In order for McCarthy to create riveting masterpieces like The Road and No Country for Old Men—both riddled with his unorthodox style of sparse punctuation—he had to first completely understand English grammar and punctuation. Many of his fragmented sentences are devised to eliminate the comma needed to connect that absolute phrase or non-essential element to a complex sentence structure. Yet those frags are designed to add dynamic imagery to his scenes and characters. His quotation-markless dialogue is precisely arranged on the page in such a manner that the reader has no doubt as to who is speaking—even when he has multiple speakers in the same paragraph. His lack of apostrophes for certain contractions doesnt confuse the reader in the least, though I’m sure his spell-check device was thrust into overdrive. Personally, I found the story-line of The Road remarkably captivating. However, as an obsessive observer of punctuation rules and proper sentence structure, by page ten, I felt I needed to seek professional counseling for the crippling anxiety caused by McCarthy's ludicrous literary license.
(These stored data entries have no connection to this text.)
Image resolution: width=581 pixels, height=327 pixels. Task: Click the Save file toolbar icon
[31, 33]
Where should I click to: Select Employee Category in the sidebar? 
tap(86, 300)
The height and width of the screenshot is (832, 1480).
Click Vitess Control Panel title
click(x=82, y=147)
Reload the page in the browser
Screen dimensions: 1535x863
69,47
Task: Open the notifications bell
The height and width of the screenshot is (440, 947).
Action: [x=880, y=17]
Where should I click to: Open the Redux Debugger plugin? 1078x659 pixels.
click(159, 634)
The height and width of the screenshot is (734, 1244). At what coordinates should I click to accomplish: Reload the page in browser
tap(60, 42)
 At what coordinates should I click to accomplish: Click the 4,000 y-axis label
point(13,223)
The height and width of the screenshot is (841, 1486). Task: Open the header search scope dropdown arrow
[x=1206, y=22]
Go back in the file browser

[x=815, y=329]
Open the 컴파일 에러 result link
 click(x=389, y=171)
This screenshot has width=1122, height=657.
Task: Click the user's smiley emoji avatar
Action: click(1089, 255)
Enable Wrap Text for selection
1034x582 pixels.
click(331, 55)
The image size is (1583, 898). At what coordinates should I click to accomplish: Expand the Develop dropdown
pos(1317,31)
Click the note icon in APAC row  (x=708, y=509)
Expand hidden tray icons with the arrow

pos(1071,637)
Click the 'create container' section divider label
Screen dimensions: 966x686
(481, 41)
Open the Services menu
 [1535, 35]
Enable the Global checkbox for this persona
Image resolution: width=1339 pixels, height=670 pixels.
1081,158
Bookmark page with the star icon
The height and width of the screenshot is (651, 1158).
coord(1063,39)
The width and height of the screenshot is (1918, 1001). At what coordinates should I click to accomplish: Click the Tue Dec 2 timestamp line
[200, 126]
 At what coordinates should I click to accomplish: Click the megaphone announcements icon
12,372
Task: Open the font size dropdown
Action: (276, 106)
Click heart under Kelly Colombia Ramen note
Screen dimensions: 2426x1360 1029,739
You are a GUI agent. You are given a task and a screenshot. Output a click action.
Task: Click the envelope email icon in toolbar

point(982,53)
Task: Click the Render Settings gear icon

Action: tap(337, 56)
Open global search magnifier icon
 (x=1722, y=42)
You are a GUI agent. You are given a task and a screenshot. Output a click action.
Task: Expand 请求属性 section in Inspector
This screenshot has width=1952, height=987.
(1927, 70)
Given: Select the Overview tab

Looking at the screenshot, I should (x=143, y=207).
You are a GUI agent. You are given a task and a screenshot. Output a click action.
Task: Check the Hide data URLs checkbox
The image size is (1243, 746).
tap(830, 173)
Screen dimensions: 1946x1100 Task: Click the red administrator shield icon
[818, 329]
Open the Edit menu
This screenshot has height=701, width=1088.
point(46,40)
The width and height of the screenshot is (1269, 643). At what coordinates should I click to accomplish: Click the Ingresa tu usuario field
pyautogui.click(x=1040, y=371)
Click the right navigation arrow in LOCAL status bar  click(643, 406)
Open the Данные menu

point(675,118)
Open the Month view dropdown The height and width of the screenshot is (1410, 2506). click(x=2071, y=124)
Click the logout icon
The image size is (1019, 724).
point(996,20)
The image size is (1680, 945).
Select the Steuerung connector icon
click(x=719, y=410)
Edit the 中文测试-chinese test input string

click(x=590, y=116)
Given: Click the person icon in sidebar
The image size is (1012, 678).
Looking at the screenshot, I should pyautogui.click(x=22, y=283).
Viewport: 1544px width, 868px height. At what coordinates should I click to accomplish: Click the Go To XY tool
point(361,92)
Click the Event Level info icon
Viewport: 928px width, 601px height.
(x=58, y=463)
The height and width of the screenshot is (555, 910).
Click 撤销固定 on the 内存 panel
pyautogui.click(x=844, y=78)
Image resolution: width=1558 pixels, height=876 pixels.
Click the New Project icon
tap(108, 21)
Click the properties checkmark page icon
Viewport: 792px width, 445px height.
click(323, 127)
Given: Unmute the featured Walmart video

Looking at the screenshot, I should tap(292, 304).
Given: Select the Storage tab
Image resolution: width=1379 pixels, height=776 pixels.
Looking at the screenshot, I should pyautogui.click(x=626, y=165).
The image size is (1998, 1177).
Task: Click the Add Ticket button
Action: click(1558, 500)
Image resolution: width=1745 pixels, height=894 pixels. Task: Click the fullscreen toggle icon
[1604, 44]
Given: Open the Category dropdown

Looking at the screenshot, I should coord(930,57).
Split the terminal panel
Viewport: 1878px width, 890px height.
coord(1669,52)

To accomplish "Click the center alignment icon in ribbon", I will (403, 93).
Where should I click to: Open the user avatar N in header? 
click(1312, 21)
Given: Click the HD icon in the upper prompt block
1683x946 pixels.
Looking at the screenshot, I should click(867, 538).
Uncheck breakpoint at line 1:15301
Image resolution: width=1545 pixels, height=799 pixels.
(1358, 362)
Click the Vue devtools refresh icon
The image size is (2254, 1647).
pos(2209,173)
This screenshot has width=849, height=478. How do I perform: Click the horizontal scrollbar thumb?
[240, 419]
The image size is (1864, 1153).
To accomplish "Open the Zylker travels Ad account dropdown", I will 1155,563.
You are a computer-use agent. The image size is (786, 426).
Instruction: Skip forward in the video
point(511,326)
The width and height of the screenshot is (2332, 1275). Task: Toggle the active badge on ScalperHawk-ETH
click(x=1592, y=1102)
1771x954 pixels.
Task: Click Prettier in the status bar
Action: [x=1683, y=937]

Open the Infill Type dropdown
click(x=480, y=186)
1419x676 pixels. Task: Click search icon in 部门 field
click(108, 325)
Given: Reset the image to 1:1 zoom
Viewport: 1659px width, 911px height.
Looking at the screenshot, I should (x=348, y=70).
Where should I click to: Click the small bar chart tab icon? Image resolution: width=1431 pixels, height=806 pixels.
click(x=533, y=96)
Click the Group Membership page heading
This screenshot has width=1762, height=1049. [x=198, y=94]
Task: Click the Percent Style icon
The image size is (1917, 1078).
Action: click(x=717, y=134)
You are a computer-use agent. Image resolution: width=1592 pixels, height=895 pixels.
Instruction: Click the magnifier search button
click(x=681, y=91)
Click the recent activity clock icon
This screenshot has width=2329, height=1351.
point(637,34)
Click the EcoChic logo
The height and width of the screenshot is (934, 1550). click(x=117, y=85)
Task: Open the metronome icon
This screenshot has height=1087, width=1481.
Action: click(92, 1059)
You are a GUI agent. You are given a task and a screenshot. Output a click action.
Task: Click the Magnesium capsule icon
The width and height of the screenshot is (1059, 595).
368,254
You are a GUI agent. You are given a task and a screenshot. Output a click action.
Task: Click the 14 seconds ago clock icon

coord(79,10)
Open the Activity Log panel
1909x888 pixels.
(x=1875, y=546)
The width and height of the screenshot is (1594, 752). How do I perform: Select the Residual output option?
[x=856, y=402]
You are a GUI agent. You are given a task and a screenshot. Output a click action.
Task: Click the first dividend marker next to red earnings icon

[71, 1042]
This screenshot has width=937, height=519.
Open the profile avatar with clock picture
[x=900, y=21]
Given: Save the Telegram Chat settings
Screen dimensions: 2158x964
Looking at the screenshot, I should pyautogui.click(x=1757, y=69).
Before you can get away with unconventional writing style, you must be an expert in the conventional. Before you can chop up complex sentences into comprehensible frags, you need to understand the technical intricacies of linguistic dissection.

Ernest Hemingway shares his views of taking liberties with literary license in this famous quote:

“My attitude toward punctuation is that it ought to be as conventional as possible. The game of golf would lose a good deal if croquet mallets and billiard cues were allowed on the putting green. You ought to be able to show that you can do it a good deal better than anyone else with the regular tools before you have a license to bring in your own improvements.”